This is a book about love, but the reader will find precious little of it in these pages.
An acquaintance dismissed this voluptuous tale, thus: “All they do is talk.”
Let’s begin there. The language is rich. I daresay that Laclos turns language into an erogenous zone in Les Liaisons Dangereuses.
If you aspire to a working understanding of good and evil, you could do worse than listen to the riveting chatter of the leading personae, who choose each word with careful, deliciously ribald, austerely cruel, and domineering intent. You really don’t want to be a friend, and you most assuredly don’t want to be an enemy.
Men, en garde! The Marquise de Merteuil impulsively thinks of cojones as table ornaments.
Ladies, away! The Vicomte de Valmont is a pirate lover, he sees women as prize ships ready for boarding.
One might wish to believe that the others are innocents: Cécile Volanges, Danceny, the Présidente de Tourvel. But, hold. Each of them seeks to play the game of love, but they are hardly able to distinguish winning from losing.
Yes, this is a boundless exposé of the worst elements—of human intrigue, self indulgence, hubris, vaunting egos, and careless poaching of souls—that masquerade as amour.
________________
__PROMPT A__.
Answer these about the Les Liaisons Dangereuses passage:
(i) What remark did an acquaintance use to dismiss the tale?
(ii) How does the Vicomte de Valmont see women?
(iii) Which three characters might one wish to believe are innocents?

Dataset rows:
________________
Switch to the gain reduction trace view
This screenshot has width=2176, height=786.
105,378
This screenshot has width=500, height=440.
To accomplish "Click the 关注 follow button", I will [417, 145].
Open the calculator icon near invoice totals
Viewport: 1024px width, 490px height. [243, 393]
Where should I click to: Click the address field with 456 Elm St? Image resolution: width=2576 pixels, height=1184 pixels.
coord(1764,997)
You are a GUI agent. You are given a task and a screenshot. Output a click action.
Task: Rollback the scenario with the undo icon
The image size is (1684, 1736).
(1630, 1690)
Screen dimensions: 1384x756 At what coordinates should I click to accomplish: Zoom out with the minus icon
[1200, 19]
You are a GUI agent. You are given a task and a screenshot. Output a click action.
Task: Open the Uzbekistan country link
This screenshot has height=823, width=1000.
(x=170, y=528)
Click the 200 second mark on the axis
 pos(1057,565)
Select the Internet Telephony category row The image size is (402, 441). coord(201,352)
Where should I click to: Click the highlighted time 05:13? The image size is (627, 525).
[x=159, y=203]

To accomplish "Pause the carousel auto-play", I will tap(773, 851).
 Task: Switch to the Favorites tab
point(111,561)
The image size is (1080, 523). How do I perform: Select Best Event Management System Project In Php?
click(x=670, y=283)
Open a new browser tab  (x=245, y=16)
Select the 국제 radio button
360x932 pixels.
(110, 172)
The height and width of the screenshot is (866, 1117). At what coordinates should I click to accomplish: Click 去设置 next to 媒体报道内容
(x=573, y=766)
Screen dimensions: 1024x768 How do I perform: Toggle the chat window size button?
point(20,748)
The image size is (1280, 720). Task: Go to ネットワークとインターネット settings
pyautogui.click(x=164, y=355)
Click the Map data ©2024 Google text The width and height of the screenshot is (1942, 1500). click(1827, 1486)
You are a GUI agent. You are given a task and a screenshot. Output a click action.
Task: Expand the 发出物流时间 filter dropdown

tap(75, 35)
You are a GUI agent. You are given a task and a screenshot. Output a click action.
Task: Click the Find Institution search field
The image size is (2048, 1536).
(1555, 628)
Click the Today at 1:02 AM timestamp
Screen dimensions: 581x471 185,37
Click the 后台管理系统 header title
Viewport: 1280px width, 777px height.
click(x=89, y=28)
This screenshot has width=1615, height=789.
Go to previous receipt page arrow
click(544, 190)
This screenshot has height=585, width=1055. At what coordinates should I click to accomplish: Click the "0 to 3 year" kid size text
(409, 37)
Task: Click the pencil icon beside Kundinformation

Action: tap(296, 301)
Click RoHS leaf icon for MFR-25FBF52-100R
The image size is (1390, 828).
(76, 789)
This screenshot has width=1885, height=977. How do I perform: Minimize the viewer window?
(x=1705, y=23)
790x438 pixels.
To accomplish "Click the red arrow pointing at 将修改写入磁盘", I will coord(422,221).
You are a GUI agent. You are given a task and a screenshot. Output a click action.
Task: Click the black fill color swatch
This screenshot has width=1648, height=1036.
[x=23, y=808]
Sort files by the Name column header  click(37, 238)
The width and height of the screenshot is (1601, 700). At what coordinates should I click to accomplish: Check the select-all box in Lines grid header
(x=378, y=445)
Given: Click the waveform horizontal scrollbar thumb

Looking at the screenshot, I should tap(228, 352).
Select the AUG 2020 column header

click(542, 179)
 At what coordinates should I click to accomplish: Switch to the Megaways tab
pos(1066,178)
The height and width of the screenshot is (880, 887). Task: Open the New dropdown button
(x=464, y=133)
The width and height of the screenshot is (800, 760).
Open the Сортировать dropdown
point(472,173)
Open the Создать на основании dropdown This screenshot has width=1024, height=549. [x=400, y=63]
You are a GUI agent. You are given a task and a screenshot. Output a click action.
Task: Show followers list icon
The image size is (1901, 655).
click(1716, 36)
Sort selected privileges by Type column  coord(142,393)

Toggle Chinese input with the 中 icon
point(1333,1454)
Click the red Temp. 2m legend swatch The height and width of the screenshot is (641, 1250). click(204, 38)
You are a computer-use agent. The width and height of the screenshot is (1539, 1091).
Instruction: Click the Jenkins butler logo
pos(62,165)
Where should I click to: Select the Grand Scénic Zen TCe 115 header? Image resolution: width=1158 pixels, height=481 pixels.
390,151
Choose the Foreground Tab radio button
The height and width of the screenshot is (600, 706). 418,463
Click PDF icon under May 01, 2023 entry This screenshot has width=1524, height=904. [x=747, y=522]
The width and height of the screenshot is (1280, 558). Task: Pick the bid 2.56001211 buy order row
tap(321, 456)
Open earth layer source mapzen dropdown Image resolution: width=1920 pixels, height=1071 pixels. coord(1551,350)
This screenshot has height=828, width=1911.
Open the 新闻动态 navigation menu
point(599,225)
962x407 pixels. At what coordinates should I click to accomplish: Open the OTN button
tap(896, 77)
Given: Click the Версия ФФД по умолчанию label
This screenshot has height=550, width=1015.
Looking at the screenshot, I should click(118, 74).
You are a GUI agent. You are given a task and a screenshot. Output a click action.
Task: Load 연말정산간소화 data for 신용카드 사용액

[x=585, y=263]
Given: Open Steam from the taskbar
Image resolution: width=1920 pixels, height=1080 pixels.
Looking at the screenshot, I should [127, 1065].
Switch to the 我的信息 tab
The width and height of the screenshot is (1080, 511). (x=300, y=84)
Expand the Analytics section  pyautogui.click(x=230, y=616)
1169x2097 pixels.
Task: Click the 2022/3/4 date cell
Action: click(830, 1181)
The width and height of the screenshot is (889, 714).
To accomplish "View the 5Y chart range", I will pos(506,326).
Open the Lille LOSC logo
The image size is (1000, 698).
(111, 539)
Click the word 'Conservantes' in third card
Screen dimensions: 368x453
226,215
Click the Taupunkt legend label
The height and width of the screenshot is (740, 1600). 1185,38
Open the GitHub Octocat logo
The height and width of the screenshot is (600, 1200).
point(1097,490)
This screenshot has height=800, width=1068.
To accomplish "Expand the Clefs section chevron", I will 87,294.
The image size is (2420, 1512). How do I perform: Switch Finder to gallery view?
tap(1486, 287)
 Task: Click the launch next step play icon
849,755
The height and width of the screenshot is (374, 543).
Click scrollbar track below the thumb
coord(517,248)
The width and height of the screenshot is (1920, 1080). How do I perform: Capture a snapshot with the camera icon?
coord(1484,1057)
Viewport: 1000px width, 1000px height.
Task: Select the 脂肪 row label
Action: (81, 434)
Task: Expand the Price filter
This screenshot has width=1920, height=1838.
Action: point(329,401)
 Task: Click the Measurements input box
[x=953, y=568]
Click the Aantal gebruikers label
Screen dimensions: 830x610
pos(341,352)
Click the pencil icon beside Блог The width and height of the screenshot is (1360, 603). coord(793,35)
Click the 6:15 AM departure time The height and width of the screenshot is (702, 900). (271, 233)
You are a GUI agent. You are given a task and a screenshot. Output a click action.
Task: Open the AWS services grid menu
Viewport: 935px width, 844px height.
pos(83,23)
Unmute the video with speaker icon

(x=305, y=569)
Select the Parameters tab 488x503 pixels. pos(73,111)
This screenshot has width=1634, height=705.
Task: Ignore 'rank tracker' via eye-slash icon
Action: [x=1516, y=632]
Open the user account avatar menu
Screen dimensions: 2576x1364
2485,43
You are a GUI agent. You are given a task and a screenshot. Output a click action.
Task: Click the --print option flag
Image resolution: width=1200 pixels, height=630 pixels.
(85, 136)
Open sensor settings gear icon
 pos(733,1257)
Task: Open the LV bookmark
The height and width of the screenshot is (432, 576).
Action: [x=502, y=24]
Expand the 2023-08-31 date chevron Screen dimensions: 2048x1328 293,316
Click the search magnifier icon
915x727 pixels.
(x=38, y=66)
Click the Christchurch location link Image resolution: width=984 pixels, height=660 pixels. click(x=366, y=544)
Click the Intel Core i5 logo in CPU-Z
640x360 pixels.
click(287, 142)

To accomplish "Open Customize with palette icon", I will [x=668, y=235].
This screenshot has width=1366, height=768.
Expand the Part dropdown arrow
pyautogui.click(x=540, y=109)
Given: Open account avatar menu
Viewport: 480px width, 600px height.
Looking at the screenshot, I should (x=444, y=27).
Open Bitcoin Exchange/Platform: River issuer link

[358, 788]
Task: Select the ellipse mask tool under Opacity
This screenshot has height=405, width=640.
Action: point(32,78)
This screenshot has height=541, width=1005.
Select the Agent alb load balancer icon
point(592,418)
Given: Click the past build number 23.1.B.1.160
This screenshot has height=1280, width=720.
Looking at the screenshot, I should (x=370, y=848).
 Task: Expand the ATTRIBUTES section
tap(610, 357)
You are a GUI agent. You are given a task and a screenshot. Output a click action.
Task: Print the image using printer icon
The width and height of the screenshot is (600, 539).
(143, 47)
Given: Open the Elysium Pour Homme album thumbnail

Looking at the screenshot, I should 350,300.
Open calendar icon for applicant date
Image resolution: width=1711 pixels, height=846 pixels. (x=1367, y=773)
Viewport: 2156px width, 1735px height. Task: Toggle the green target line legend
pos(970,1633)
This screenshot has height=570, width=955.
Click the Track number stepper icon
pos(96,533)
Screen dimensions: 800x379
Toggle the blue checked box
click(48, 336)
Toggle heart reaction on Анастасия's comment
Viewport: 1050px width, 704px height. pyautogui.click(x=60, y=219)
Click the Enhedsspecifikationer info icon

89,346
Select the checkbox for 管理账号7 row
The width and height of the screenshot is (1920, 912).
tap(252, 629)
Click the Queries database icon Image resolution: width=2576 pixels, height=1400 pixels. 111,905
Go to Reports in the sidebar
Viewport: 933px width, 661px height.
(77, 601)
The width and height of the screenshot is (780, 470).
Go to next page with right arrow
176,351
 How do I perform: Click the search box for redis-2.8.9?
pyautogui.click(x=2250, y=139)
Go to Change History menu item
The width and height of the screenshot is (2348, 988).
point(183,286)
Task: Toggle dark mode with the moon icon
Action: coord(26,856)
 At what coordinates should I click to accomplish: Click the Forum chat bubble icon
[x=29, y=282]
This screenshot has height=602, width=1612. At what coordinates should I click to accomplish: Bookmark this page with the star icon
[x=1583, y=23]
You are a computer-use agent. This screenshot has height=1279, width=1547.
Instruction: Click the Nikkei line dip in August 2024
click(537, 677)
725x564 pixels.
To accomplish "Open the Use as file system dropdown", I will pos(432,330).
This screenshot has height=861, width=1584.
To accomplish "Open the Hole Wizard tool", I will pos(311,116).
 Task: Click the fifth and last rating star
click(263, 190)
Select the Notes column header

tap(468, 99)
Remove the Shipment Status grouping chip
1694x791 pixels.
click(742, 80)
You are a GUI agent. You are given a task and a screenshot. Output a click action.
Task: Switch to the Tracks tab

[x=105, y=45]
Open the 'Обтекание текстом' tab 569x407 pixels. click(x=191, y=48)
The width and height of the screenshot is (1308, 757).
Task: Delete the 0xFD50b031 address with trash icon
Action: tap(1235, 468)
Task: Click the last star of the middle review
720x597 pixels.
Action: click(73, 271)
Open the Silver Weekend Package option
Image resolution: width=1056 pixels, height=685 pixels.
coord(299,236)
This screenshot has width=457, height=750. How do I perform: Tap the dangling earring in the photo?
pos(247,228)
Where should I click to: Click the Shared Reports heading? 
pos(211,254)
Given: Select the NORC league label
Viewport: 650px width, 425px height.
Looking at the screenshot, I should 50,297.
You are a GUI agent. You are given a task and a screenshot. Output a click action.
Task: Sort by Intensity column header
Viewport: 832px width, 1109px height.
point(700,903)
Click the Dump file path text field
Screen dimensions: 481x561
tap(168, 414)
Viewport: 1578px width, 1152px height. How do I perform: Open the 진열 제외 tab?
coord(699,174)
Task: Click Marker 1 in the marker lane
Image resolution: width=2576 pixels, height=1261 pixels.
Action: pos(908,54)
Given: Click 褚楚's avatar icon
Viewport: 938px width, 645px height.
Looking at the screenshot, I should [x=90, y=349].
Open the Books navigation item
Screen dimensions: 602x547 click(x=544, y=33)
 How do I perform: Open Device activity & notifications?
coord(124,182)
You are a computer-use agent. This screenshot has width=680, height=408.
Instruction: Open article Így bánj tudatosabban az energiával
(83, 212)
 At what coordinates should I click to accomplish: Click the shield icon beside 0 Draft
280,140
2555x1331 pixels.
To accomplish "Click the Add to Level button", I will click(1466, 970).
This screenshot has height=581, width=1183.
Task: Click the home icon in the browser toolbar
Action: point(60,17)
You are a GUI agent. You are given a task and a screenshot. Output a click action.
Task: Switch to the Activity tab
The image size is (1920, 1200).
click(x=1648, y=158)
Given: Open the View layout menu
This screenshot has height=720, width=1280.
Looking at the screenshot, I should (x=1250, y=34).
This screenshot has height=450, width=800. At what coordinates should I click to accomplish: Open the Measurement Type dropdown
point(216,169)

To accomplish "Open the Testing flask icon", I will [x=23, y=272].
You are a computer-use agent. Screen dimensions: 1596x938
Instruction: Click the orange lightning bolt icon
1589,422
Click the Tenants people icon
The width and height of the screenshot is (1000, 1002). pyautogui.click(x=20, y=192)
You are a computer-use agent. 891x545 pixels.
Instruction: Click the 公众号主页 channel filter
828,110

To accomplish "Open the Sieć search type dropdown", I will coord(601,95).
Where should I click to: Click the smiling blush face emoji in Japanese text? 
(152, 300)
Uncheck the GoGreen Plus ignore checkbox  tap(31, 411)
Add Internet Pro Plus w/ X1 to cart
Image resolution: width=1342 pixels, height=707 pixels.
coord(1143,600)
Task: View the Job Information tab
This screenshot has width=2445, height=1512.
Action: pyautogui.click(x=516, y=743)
________________
__PROMPT B__. Return every line of the listing that contains the string "Instruction".

__OUTPUT A__.
(i) "All they do is talk."
(ii) As prize ships ready for boarding.
(iii) Cécile Volanges, Danceny, and the Présidente de Tourvel.

__OUTPUT B__.
Instruction: Click the Jenkins butler logo
Instruction: Click the Nikkei line dip in August 2024
Instruction: Open article Így bánj tudatosabban az energiával
Instruction: Click the orange lightning bolt icon
Instruction: Click the 公众号主页 channel filter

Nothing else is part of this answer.